▶ **Task item**
Please write out each entry exactly as it appears.

▶ **Excerpted data**
▬▬▬▬▬▬

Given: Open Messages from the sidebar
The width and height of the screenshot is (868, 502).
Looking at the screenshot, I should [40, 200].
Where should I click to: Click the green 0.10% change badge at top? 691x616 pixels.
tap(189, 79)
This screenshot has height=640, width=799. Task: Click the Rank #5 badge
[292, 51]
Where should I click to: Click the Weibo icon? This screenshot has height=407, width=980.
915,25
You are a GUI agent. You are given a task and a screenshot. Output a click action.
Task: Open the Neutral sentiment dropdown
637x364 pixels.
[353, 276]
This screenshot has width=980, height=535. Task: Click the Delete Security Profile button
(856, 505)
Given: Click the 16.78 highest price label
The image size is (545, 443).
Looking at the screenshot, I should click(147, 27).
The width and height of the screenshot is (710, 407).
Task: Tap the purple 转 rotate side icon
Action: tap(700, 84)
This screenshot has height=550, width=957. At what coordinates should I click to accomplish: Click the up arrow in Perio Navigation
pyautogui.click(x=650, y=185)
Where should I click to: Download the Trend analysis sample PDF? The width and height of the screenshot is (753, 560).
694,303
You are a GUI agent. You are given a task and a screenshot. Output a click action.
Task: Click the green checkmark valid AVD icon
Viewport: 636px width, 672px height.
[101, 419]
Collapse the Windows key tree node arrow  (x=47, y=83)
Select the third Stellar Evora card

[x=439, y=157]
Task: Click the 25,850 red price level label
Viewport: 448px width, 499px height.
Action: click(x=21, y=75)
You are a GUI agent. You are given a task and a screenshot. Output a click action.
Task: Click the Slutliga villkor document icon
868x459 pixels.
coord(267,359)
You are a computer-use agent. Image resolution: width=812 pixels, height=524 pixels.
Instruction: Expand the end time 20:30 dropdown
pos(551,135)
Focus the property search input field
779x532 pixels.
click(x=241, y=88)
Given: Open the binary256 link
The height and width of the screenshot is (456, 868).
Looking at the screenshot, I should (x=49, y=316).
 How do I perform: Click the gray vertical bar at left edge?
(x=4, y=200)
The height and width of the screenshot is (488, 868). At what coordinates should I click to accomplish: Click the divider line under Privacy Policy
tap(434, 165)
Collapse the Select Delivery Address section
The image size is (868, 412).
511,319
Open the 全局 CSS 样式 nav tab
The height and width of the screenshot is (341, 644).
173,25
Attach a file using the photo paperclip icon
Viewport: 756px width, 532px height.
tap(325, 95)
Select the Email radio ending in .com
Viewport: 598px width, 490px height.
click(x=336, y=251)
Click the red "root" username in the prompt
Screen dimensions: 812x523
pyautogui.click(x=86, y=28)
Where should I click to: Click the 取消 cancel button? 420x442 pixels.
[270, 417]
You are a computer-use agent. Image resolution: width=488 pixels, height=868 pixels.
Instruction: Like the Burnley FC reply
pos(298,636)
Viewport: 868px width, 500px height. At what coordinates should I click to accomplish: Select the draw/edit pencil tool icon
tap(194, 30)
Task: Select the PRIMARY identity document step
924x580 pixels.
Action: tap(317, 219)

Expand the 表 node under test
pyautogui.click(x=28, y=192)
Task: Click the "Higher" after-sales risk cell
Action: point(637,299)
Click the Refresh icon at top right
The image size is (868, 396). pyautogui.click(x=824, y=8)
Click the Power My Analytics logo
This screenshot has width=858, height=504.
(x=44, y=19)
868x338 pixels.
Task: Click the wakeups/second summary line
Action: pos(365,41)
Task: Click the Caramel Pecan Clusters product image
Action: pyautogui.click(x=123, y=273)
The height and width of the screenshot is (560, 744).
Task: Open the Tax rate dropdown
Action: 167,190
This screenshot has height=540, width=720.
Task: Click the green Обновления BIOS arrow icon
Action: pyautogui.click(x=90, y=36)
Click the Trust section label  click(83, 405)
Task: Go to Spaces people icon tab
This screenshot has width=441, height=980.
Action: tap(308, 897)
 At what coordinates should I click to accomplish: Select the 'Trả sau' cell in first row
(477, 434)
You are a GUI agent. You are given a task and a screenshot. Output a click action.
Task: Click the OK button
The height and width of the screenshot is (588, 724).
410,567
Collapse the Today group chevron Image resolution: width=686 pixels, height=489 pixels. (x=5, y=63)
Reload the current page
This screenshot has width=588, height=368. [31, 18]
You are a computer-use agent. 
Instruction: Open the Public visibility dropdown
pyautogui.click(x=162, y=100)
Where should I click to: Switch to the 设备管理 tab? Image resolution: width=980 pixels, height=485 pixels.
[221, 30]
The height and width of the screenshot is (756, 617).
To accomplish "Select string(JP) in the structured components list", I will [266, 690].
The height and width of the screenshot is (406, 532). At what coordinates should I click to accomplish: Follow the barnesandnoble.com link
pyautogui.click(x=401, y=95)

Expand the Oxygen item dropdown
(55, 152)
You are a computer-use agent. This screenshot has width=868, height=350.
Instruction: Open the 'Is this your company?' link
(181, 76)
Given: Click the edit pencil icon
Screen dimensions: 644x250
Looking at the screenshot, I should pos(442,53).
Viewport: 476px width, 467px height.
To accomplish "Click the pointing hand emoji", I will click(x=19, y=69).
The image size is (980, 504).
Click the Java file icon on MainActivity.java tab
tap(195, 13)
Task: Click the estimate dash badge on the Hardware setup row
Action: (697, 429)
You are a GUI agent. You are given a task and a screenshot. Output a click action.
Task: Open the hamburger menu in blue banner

▬▬▬▬▬▬

▶ **Exercise response**
Given: Open Messages from the sidebar
The width and height of the screenshot is (868, 502).
Looking at the screenshot, I should [40, 200].
Where should I click to: Click the green 0.10% change badge at top? 691x616 pixels.
tap(189, 79)
This screenshot has height=640, width=799. Task: Click the Rank #5 badge
[292, 51]
Where should I click to: Click the Weibo icon? This screenshot has height=407, width=980.
915,25
You are a GUI agent. You are given a task and a screenshot. Output a click action.
Task: Open the Neutral sentiment dropdown
637x364 pixels.
[353, 276]
This screenshot has width=980, height=535. Task: Click the Delete Security Profile button
(856, 505)
Given: Click the 16.78 highest price label
The image size is (545, 443).
Looking at the screenshot, I should click(147, 27).
The width and height of the screenshot is (710, 407).
Task: Tap the purple 转 rotate side icon
Action: tap(700, 84)
This screenshot has height=550, width=957. At what coordinates should I click to accomplish: Click the up arrow in Perio Navigation
pyautogui.click(x=650, y=185)
Where should I click to: Download the Trend analysis sample PDF? The width and height of the screenshot is (753, 560).
694,303
You are a GUI agent. You are given a task and a screenshot. Output a click action.
Task: Click the green checkmark valid AVD icon
Viewport: 636px width, 672px height.
[101, 419]
Collapse the Windows key tree node arrow  (x=47, y=83)
Select the third Stellar Evora card

[x=439, y=157]
Task: Click the 25,850 red price level label
Viewport: 448px width, 499px height.
Action: click(x=21, y=75)
You are a GUI agent. You are given a task and a screenshot. Output a click action.
Task: Click the Slutliga villkor document icon
868x459 pixels.
coord(267,359)
You are a computer-use agent. Image resolution: width=812 pixels, height=524 pixels.
Instruction: Expand the end time 20:30 dropdown
pos(551,135)
Focus the property search input field
779x532 pixels.
click(x=241, y=88)
Given: Open the binary256 link
The height and width of the screenshot is (456, 868).
Looking at the screenshot, I should (x=49, y=316).
 How do I perform: Click the gray vertical bar at left edge?
(x=4, y=200)
The height and width of the screenshot is (488, 868). At what coordinates should I click to accomplish: Click the divider line under Privacy Policy
tap(434, 165)
Collapse the Select Delivery Address section
The image size is (868, 412).
511,319
Open the 全局 CSS 样式 nav tab
The height and width of the screenshot is (341, 644).
173,25
Attach a file using the photo paperclip icon
Viewport: 756px width, 532px height.
tap(325, 95)
Select the Email radio ending in .com
Viewport: 598px width, 490px height.
click(x=336, y=251)
Click the red "root" username in the prompt
Screen dimensions: 812x523
pyautogui.click(x=86, y=28)
Where should I click to: Click the 取消 cancel button? 420x442 pixels.
[270, 417]
You are a computer-use agent. Image resolution: width=488 pixels, height=868 pixels.
Instruction: Like the Burnley FC reply
pos(298,636)
Viewport: 868px width, 500px height. At what coordinates should I click to accomplish: Select the draw/edit pencil tool icon
tap(194, 30)
Task: Select the PRIMARY identity document step
924x580 pixels.
Action: tap(317, 219)

Expand the 表 node under test
pyautogui.click(x=28, y=192)
Task: Click the "Higher" after-sales risk cell
Action: point(637,299)
Click the Refresh icon at top right
The image size is (868, 396). pyautogui.click(x=824, y=8)
Click the Power My Analytics logo
This screenshot has width=858, height=504.
(x=44, y=19)
868x338 pixels.
Task: Click the wakeups/second summary line
Action: pos(365,41)
Task: Click the Caramel Pecan Clusters product image
Action: pyautogui.click(x=123, y=273)
The height and width of the screenshot is (560, 744).
Task: Open the Tax rate dropdown
Action: 167,190
This screenshot has height=540, width=720.
Task: Click the green Обновления BIOS arrow icon
Action: pyautogui.click(x=90, y=36)
Click the Trust section label  click(83, 405)
Task: Go to Spaces people icon tab
This screenshot has width=441, height=980.
Action: tap(308, 897)
 At what coordinates should I click to accomplish: Select the 'Trả sau' cell in first row
(477, 434)
You are a GUI agent. You are given a task and a screenshot. Output a click action.
Task: Click the OK button
The height and width of the screenshot is (588, 724).
410,567
Collapse the Today group chevron Image resolution: width=686 pixels, height=489 pixels. (x=5, y=63)
Reload the current page
This screenshot has width=588, height=368. [31, 18]
You are a computer-use agent. 
Instruction: Open the Public visibility dropdown
pyautogui.click(x=162, y=100)
Where should I click to: Switch to the 设备管理 tab? Image resolution: width=980 pixels, height=485 pixels.
[221, 30]
The height and width of the screenshot is (756, 617).
To accomplish "Select string(JP) in the structured components list", I will [266, 690].
The height and width of the screenshot is (406, 532). At what coordinates should I click to accomplish: Follow the barnesandnoble.com link
pyautogui.click(x=401, y=95)

Expand the Oxygen item dropdown
(55, 152)
You are a computer-use agent. This screenshot has width=868, height=350.
Instruction: Open the 'Is this your company?' link
(181, 76)
Given: Click the edit pencil icon
Screen dimensions: 644x250
Looking at the screenshot, I should pos(442,53).
Viewport: 476px width, 467px height.
To accomplish "Click the pointing hand emoji", I will click(x=19, y=69).
The image size is (980, 504).
Click the Java file icon on MainActivity.java tab
tap(195, 13)
Task: Click the estimate dash badge on the Hardware setup row
Action: (697, 429)
You are a GUI agent. You are given a task and a screenshot. Output a click action.
Task: Open the hamburger menu in blue banner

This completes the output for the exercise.